# Archives: Photo of the month - Winner for June is.....



## Arch (Jul 24, 2006)

Sydney Magic collection (3) by alex1030!.........:thumbsup: 








..... AND the runner up is....

Still learning by Malachite!.......:thumbsup: 







Thankyou for voting.


----------



## Chiller (Jul 25, 2006)

Congrats Alex1030 for your potm win, and malachite for runner up.  Awesome images...very well done. :thumbup: :thumbup:


----------



## DepthAfield (Jul 25, 2006)

Great work by all!!  Congrats Alex!!


----------



## Alison (Jul 25, 2006)

Congrats!


----------



## jemmy (Jul 26, 2006)

Yeah!!  Very happy with the results.. Congratulations guys - and Malachite~ may have to change the title of 'still learning' to 'bloody good'
xx


----------



## airgunr (Jul 26, 2006)

Well done!


----------



## danalec99 (Jul 26, 2006)

Congrats!! :thumbsup:


----------



## alex1030 (Jul 29, 2006)

WOW, have been busy in my new job recently, just come and saw this.
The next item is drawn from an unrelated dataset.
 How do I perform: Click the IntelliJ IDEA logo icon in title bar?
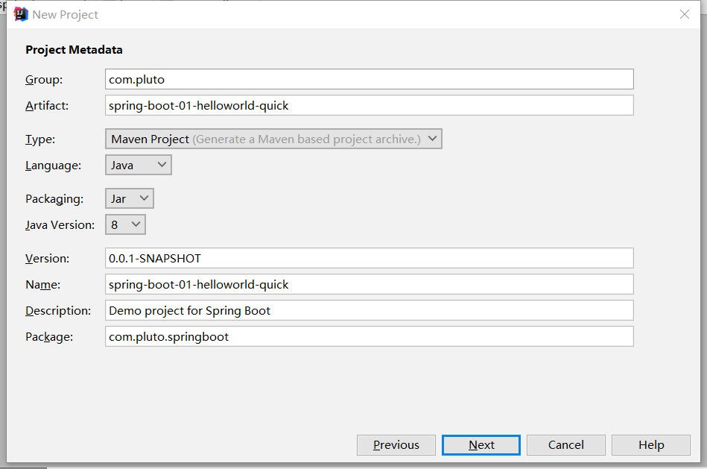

THank you very much for all the votes and comment!!!


----------



## Adam_Safar (Jul 29, 2006)

I love them! 
Inspiring. 
Great work!


----------



## Mohain (Jul 30, 2006)

Both very good photos there, very well done


----------



## Chase (Jul 30, 2006)

Excellent shots, both well deserved votes!


----------



## PNA (Aug 1, 2006)

Excelent choices!


----------